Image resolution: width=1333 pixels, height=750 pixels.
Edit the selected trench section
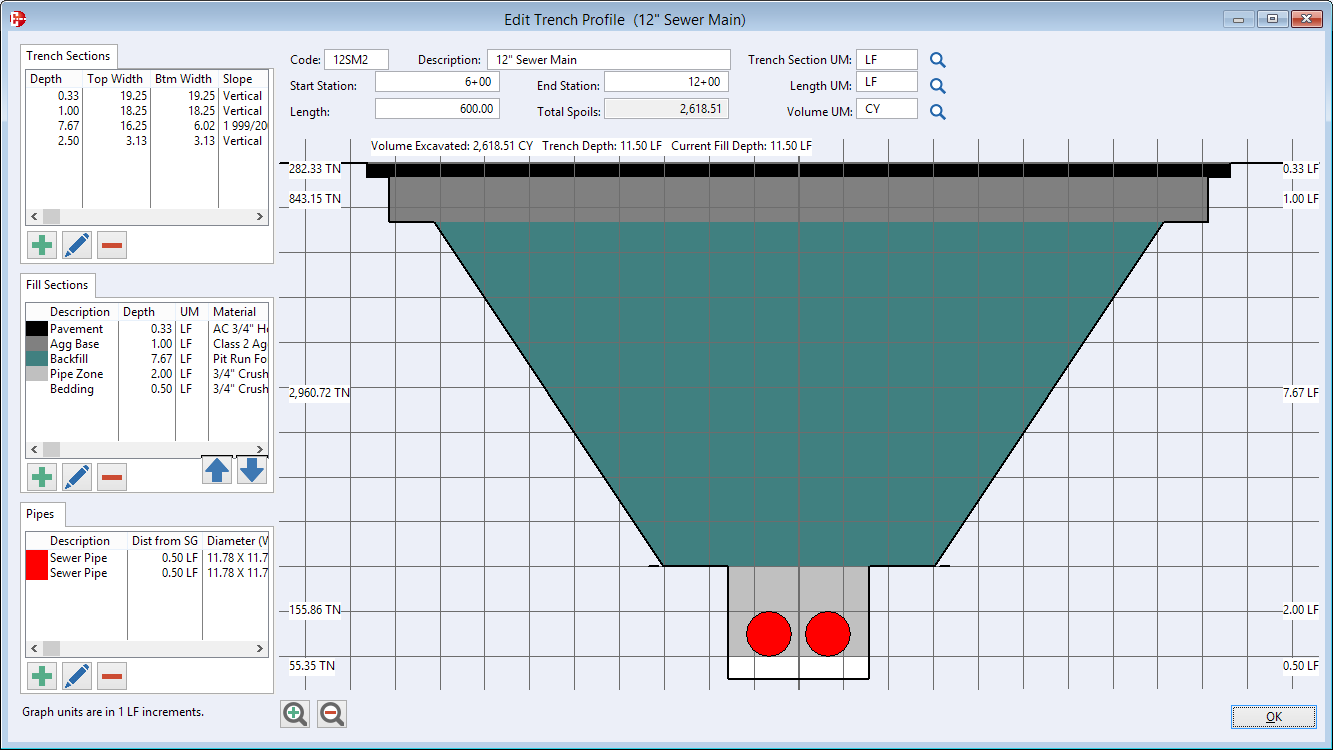(x=76, y=244)
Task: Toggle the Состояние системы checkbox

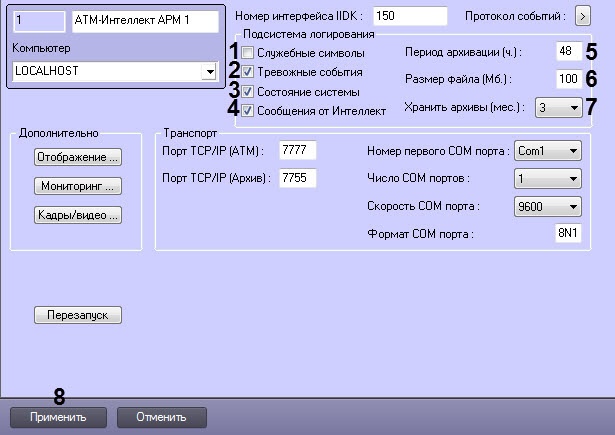Action: 248,91
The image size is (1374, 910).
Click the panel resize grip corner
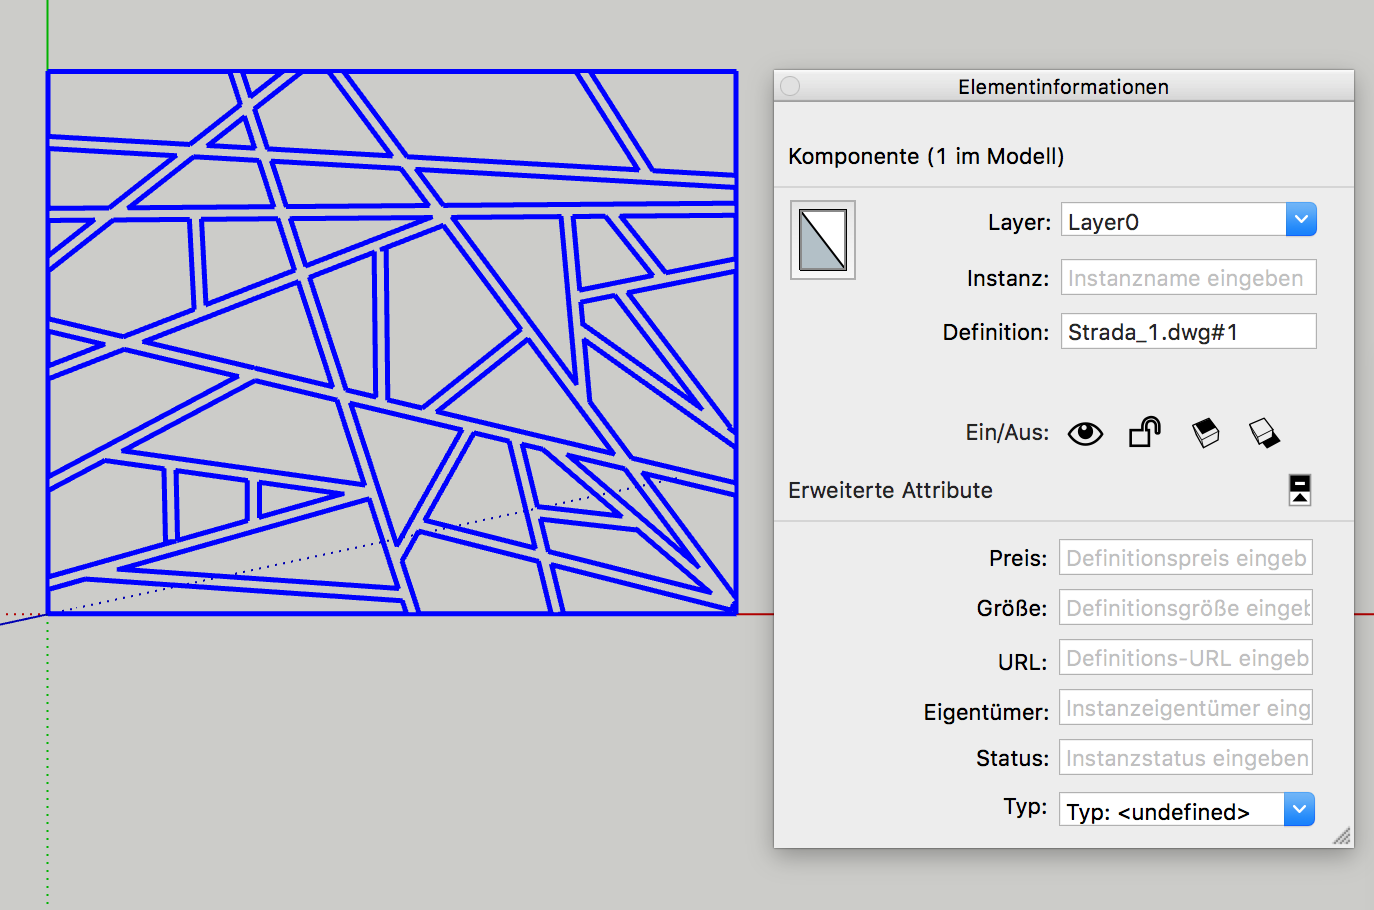1342,837
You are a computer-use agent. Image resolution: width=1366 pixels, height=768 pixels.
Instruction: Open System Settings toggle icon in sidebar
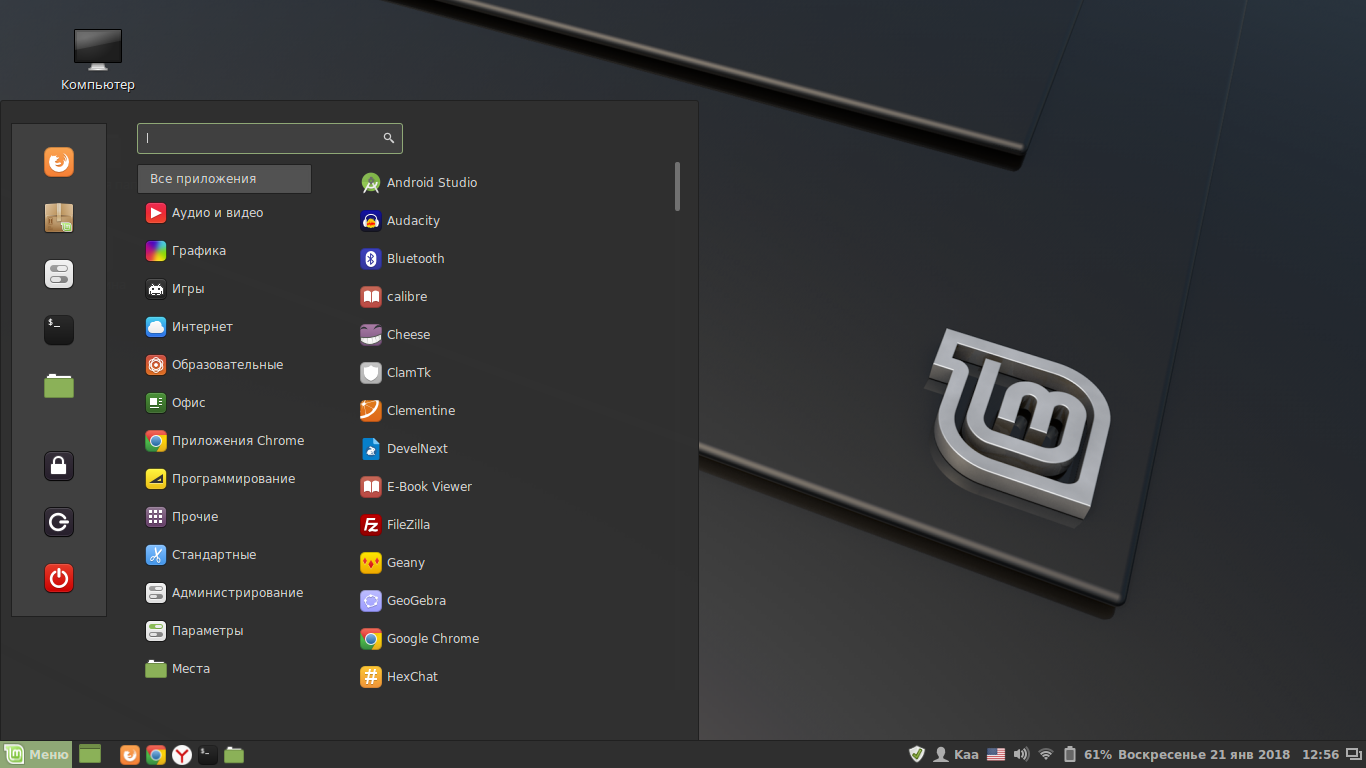59,274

-----

YOUR GOAL :: An exact copy of the material above is required, minus its images.

WRITTEN RESPONSE ::
Image resolution: width=1333 pixels, height=750 pixels.
Edit the selected trench section
(x=76, y=244)
Task: Toggle the Состояние системы checkbox

Action: 248,91
The image size is (1374, 910).
Click the panel resize grip corner
1342,837
You are a computer-use agent. Image resolution: width=1366 pixels, height=768 pixels.
Instruction: Open System Settings toggle icon in sidebar
59,274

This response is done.